LITTLE VALLEY - Almost 80 positions will be cut in the now-approved Cattaraugus County budget.
The 2012 budget, adopted Tuesday with an increase of about 4 percent in the amount to be raised by taxes, was not approved without pleas, debate and public comment.
"The public sector has become a scapegoat," said Rose Teachman, Civil Service Employee Association chair, about a financial situation she said that sector did not create.
She said the position cuts, privatization of the county's Community Services Department, cuts to its health department laboratory and more that are included in the spending plan will add to the workload of county employees as those without jobs become part of the sector they once served.
As former workers seek benefits that could lead to more taxes resulting in more future layoffs, some said.
At least one resident warned that the 2 percent state-imposed cut in property taxes by which the county based its budget is the earthquake, with the result of cuts made to abide by it being "the tsunami."
Although funding was restored enabling the 4-H program to continue, cuts to Cornell Cooperative Extension will result in its building closing and other agricultural services not being available.
Some lawmakers also unsuccessfully requested funding restoration including money for the Olean airport or to restore community services.
"There was no other way," said Legislator Donna Vickman, a former union representative.
She said it will be hard for cut employees.
"Right now it isn't going to be all right," she said, adding it will also be hard for employees left to carry out duties once done with more people.

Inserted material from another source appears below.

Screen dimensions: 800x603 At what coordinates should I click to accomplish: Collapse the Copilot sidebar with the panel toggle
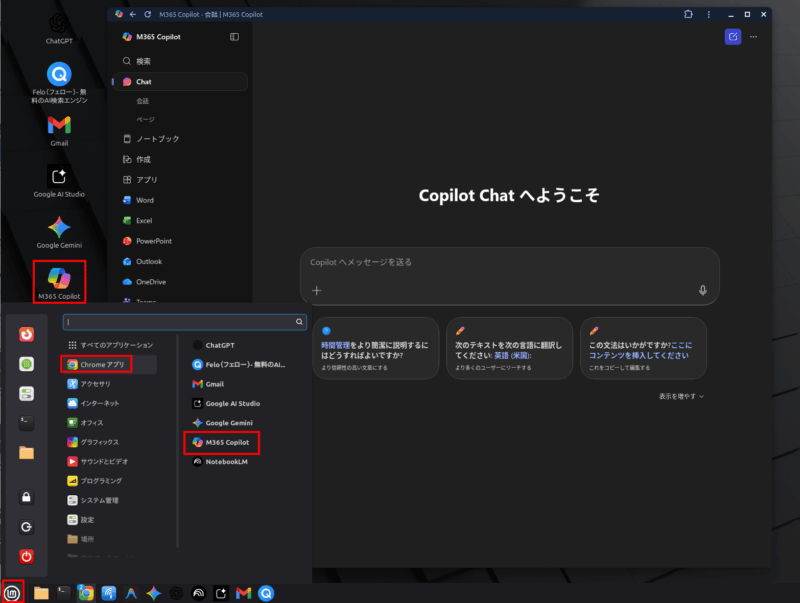pyautogui.click(x=234, y=37)
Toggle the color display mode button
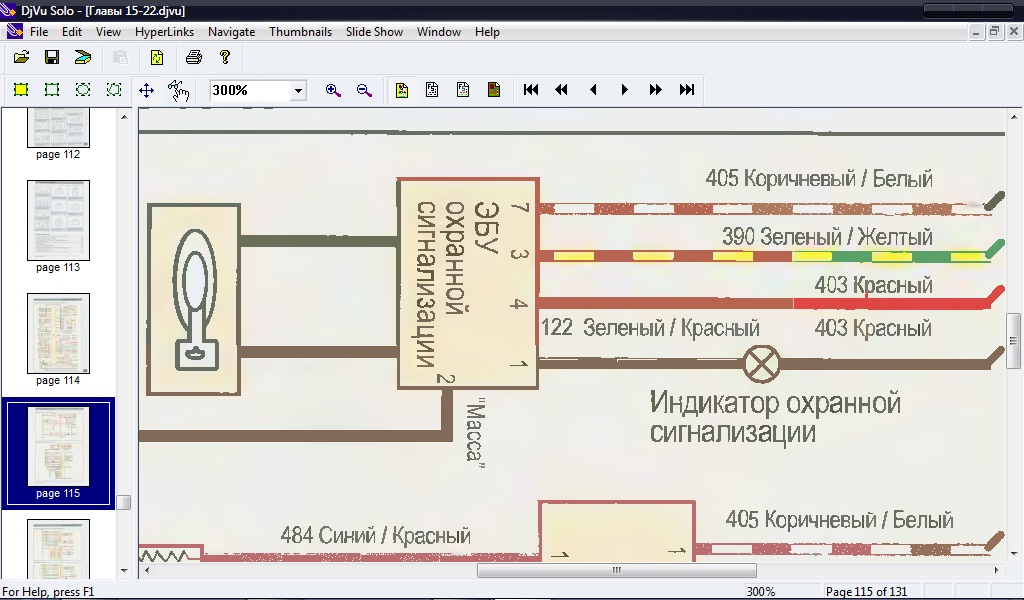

"I never had a budget I disliked as much as this one," said Legislative Chairman Mike O'Brien, R-Portville, with Olean Republican James Snyder questioning borrowing the lawmakers voted to undertake for Department of Public Works storage and other facilities.
Fearing the cost of borrowing, he questioned the move, being challenged to just find funding in the budget. He suggested using surplus funding, being warned, however, lawmakers may want to save that for next year, when the budget is expected to be just as bleak.